Serangan ini menyoroti betapa rentannya sistem digital dunia terhadap aktor-aktor jahat yang tak terikat oleh hukum internasional. Banyak negara kini mulai mempertimbangkan ulang kebijakan keamanan siber nasional mereka.
Respons Dunia: FBI, Interpol, dan Negara Korban Bergerak
Menanggapi serangan ini, FBI langsung membentuk satuan tugas bersama dengan Interpol dan Europol. Tim ini bertugas mengoordinasikan pelacakan sumber serangan, memverifikasi jenis ransomware, dan menyalurkan peringatan dini ke negara-negara berisiko tinggi.
Selain itu, negara-negara anggota G7 menyerukan penyusunan protokol global baru terkait keamanan digital. Seruan ini muncul dalam pertemuan darurat yang digelar pada malam 16 Juni 2025 di Alberta, Kanada.
Sementara itu, perusahaan-perusahaan teknologi besar seperti Microsoft, Google, dan IBM menyatakan kesiapan mereka untuk mendukung investigasi dan memperkuat sistem pertahanan digital global.
Apa Dampaknya bagi Indonesia dan Dunia?
Bagi dunia, serangan ini merupakan peringatan keras bahwa transformasi digital tanpa keamanan adalah bom waktu. Ketergantungan terhadap sistem daring tanpa perlindungan maksimal dapat menghancurkan sistem ekonomi, keamanan, bahkan stabilitas politik sebuah negara.

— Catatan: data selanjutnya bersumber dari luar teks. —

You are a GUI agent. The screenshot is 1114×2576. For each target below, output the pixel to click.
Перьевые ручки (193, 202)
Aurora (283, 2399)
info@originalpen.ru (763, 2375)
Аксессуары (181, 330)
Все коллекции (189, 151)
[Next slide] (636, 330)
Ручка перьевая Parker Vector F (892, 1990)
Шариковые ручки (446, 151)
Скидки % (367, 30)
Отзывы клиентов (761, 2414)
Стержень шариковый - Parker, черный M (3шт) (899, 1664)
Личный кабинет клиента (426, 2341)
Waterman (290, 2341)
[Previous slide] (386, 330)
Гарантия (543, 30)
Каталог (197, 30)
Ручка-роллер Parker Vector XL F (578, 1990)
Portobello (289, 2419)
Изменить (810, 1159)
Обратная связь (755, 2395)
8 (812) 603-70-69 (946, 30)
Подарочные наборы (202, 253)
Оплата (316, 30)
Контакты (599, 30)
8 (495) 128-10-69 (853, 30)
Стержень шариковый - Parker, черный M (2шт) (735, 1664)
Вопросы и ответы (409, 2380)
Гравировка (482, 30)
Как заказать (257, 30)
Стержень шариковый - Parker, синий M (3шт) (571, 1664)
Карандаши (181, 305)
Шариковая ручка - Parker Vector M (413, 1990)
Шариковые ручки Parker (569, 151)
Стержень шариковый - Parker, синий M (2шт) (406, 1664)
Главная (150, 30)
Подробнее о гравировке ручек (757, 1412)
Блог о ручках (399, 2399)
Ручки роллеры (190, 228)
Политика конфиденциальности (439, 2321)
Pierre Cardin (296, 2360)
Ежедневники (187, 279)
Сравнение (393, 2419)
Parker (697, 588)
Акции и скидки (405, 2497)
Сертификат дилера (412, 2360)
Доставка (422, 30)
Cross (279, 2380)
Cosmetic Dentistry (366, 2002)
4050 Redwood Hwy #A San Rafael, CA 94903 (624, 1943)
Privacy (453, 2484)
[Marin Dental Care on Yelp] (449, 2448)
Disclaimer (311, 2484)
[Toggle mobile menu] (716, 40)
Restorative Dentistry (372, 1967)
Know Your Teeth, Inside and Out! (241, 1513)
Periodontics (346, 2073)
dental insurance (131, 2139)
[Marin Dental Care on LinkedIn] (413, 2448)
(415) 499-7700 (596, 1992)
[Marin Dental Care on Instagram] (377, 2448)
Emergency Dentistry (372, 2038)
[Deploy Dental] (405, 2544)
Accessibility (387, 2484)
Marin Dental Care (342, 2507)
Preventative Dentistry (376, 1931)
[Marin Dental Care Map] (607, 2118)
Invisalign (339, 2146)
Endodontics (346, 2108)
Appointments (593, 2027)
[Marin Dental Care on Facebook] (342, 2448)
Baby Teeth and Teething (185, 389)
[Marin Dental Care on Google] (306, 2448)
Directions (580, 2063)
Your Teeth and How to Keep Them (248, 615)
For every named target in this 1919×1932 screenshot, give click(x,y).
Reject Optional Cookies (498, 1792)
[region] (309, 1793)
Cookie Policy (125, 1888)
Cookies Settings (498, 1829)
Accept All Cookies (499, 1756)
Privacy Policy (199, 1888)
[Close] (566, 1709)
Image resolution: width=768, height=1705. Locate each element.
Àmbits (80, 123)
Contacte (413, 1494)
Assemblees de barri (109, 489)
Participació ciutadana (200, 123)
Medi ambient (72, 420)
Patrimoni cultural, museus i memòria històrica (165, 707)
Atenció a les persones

Di Indonesia, pemerintah langsung membentuk Tim Khusus Keamanan Siber Nasional (TKKSN) yang melibatkan BSSN, Kominfo, TNI, dan akademisi. Presiden bahkan memerintahkan revisi Perpres tentang Strategi Keamanan Siber agar lebih adaptif terhadap ancaman global.
Bagi masyarakat umum, dampaknya mungkin belum terasa besar. Namun, bila data pribadi, sistem pelayanan publik, hingga rekening digital terganggu, maka efeknya bisa sangat luas. Oleh karena itu, masyarakat juga diajak lebih waspada: perbarui sistem keamanan perangkat, gunakan autentikasi ganda, dan hindari klik tautan mencurigakan.
Penutup
Serangan siber global 2025 yang dilakukan ShadowVault membuktikan bahwa dunia belum sepenuhnya siap menghadapi ancaman digital skala besar. Dalam dunia yang terhubung sepenuhnya melalui jaringan, ancaman di satu negara bisa merembet ke negara lain dalam hitungan detik. Ini saatnya dunia bersatu bukan hanya menghadapi krisis fisik, tapi juga digital. ShadowVault mungkin hanyalah awal dari gelombang ancaman siber yang lebih luas di masa depan.